Holloway championed the Mexican Zapatista movement in the same way that Nigam extolled the NBA and Kanshi Ram of the Bahujan Samaj Party, both of which he sees as post-nationalist – indeed, as post-state. The argument against state power is, of course, the mirror image of the neo-liberal position that says that the state should be ignored in place of the private sector, that the state is itself the fount of tyranny. On the other hand, the question from the communist left is not so much whether or not to use the state institutions, but which classes actually control the state and to what end the state is utilised.

Second, and as a corollary to the first disagreement, the ideology of PSPC differs on the need to forge a development path.

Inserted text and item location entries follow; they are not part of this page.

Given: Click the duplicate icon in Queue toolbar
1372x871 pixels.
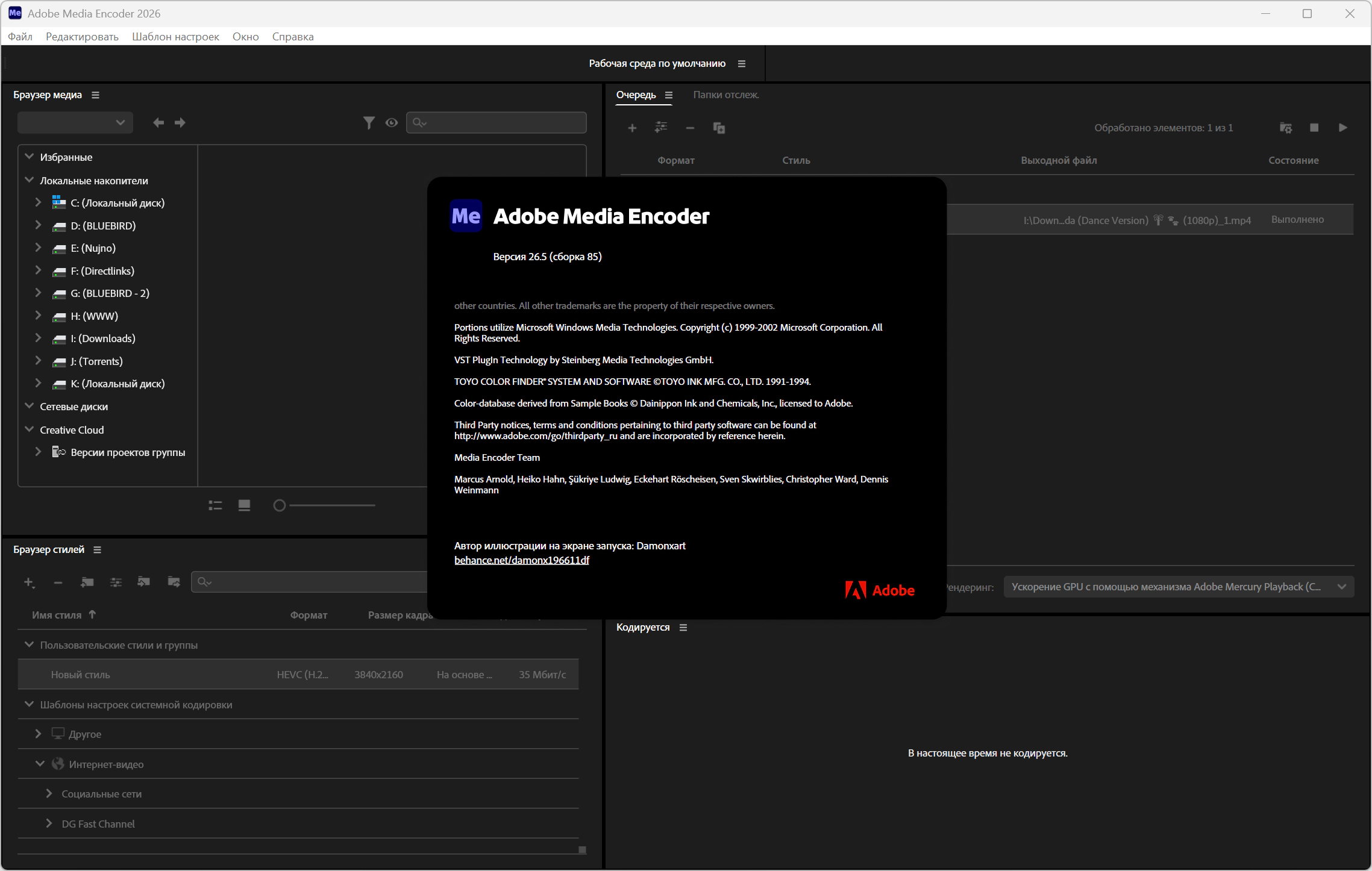Looking at the screenshot, I should point(719,128).
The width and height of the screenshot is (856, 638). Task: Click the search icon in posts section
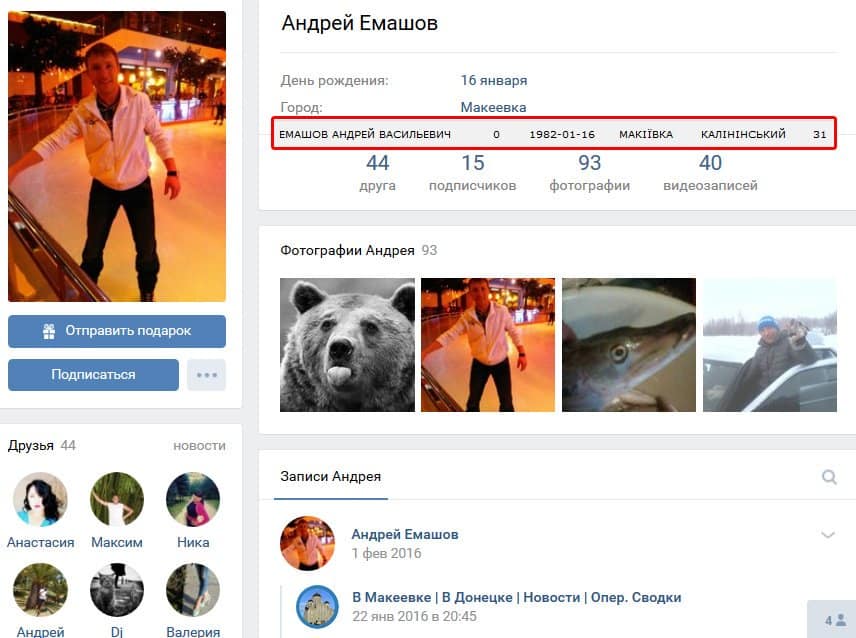pyautogui.click(x=828, y=477)
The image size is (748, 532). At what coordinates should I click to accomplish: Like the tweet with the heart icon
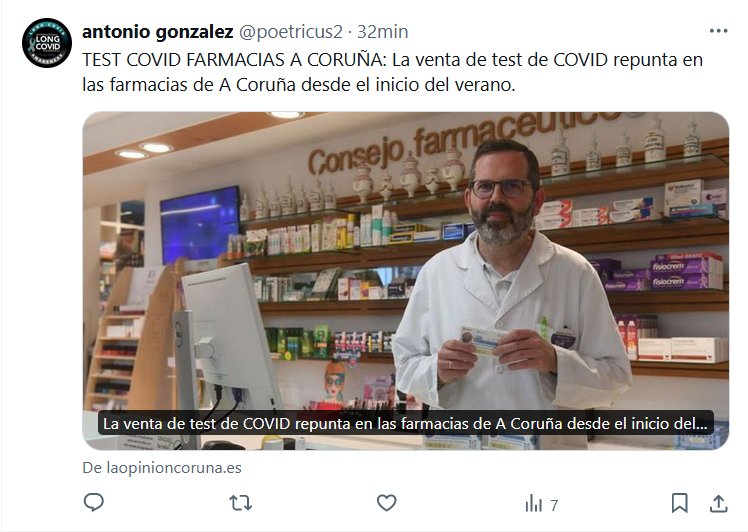(x=386, y=503)
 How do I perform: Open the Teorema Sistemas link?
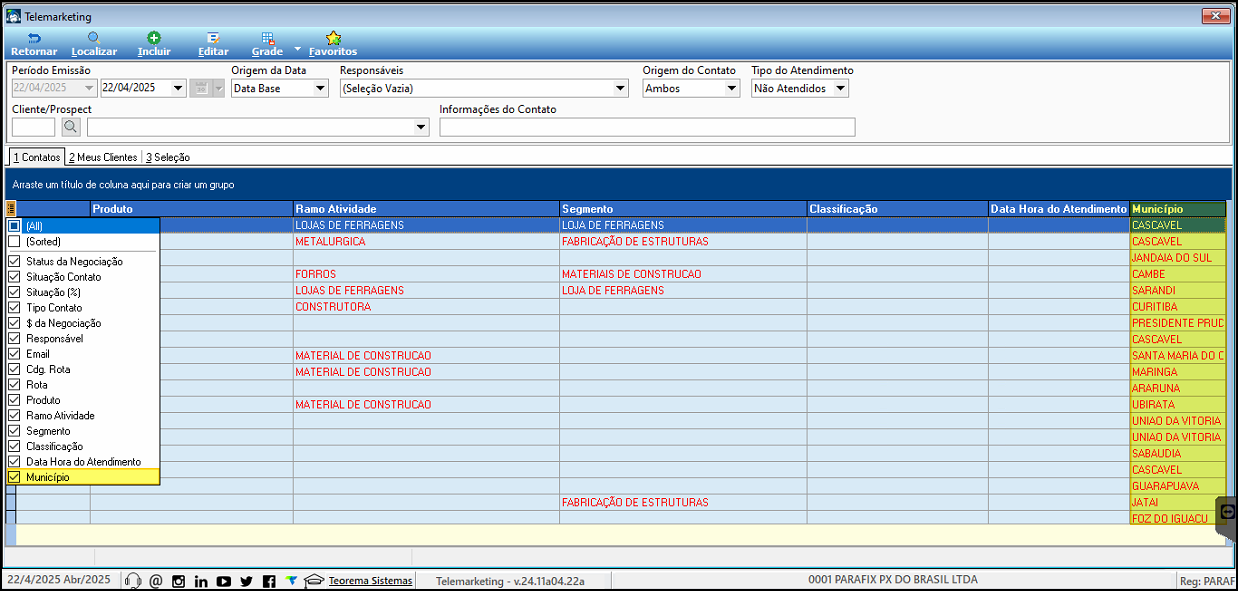tap(370, 581)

Here there could be agreement on both sides of the gulf, because there is a robust debate ongoing within the communist left on the various paths to development, on the way to engage finance capital. Some are attracted to the Shenzhen route, to the mimicry of the Chinese idea of growth above all else. Others are wary of this: even as they recognise the need to bring in investment and industrial growth, they feel that these must be channelled in a way that would benefit the people, and also avoid ecological disasters.

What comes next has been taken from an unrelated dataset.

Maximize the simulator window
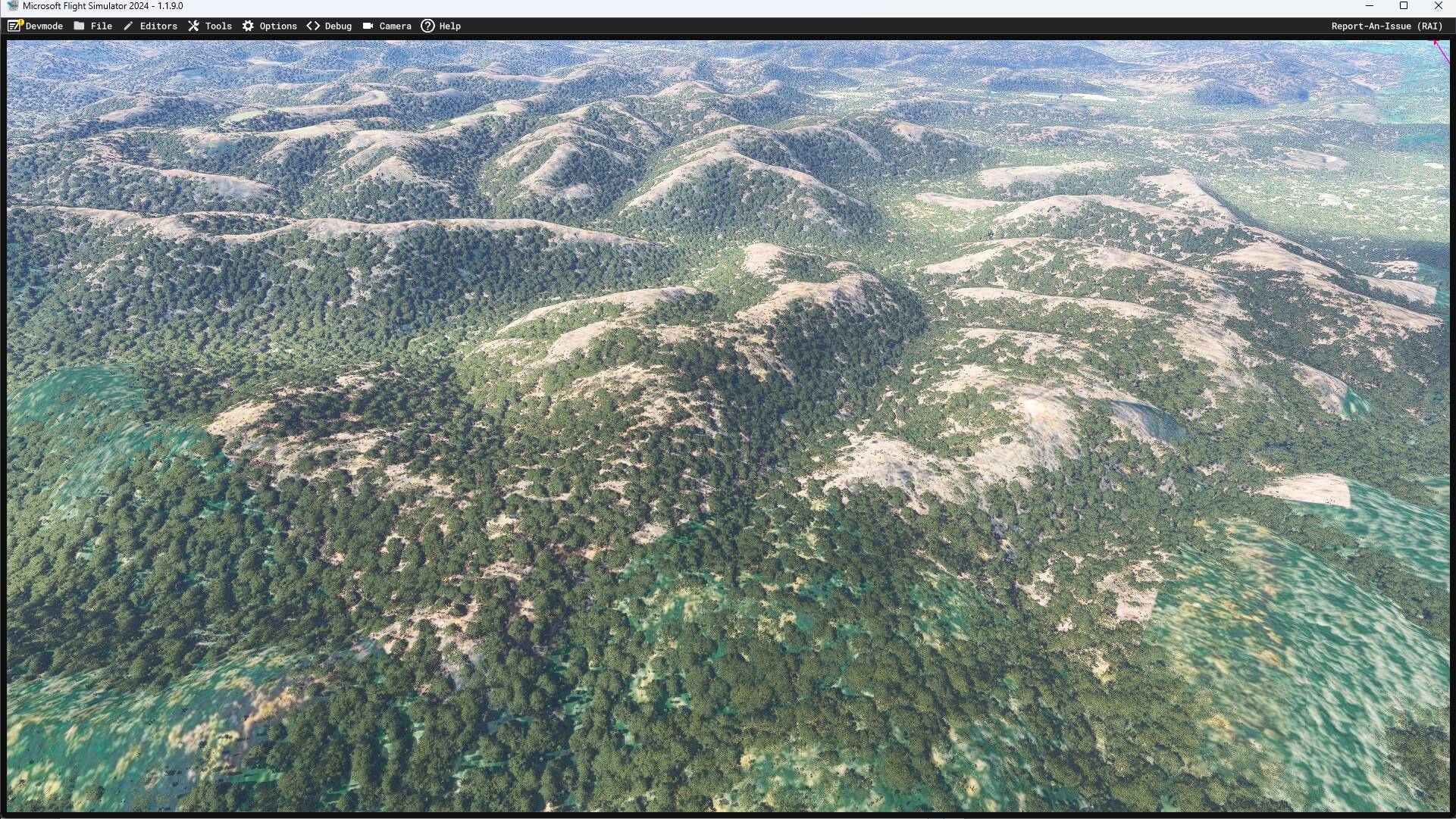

No productive debate on development, including the rights and wrongs of Singur and Nandigram, can take place as long as the first disagreement about the state flourishes. But there is a problem here on its own terms. The lack of a common language (dependency theory or Marxism, which was the grammar of the Third World era) means that those who offer their own critiques of development often come off as though they do not have a plan for development of any kind. The refusal to 'sully' one's hands with development offers as little comfort to those who are dispossessed as does the argument that runaway growth will eventually produce equity. To eschew state-led sustainable development is to concede the terrain to the powerful social classes who are invested in private corporate-led development. PSPC's lack of political economy, and the NGO left's lack of a programme for the transformation of the world, tacitly endorses the politics of the fat cats. In India, the communist left has pushed the ruling Congress coalition against the wall on issues of the Indo-US nuclear deal (and India's subordinate role with the US) and the agrarian question, notably the Rural Employment Guarantee Act and the Scheduled Tribes and other Traditional Forest Dwellers (Recognition of Forest Rights) Bill, which has yet to be notified. But how far this challenge can go, as the rupture within the broad left widens, is hard to say.

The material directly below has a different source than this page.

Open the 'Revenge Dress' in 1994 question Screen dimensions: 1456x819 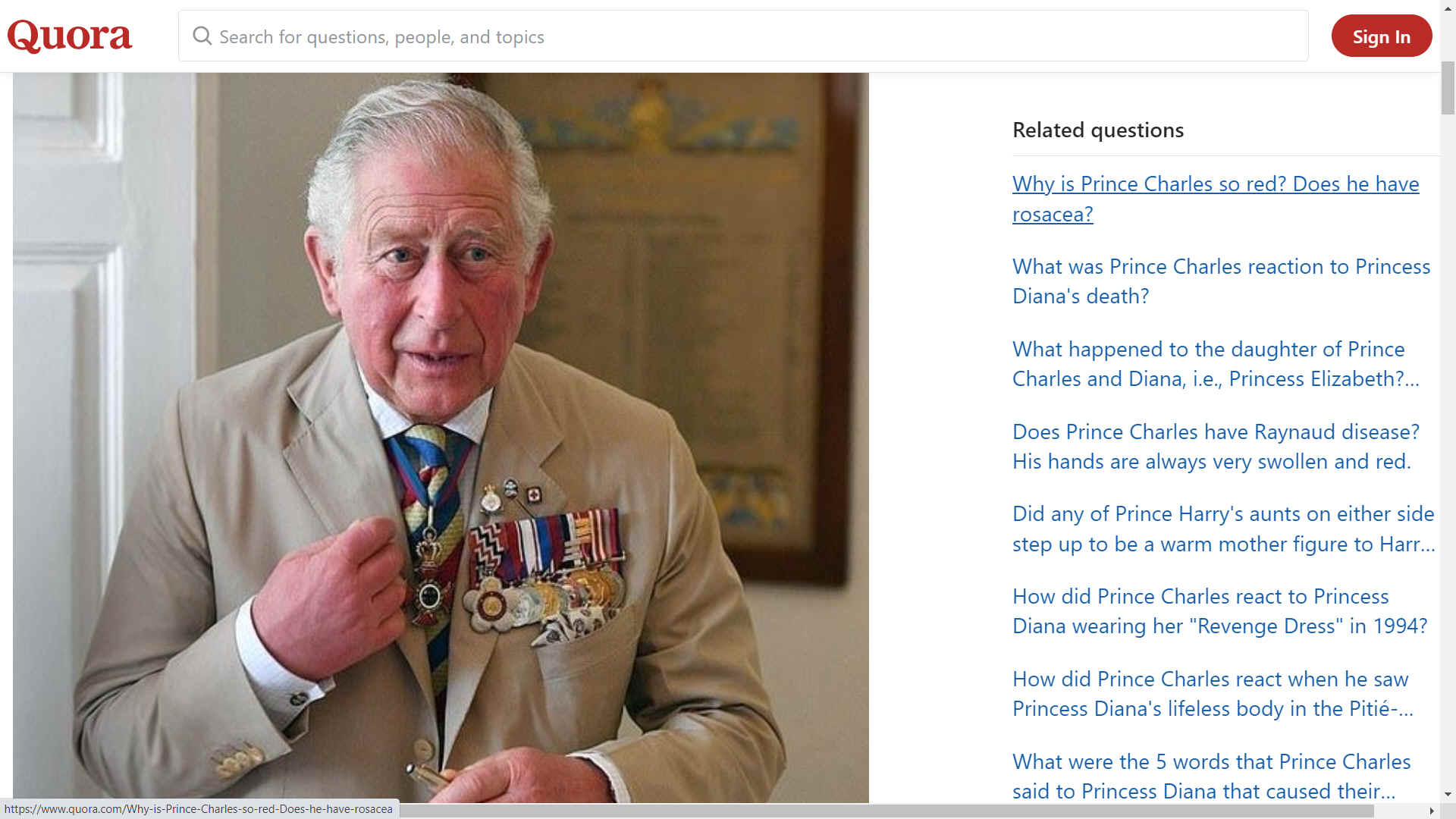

West Bengal Governor Gopal Gandhi, who earlier strong words for the state government, visited Nandigram in early December. "Normality is returning, but it is not an easy process," he said while walking around the area. "It will take a little time for the trauma to subside." The same cannot necessarily be said of the place called the left, where the wounds are fresh and the animosity remains.

— Vijay Prashad is a contributing editor to this magazine.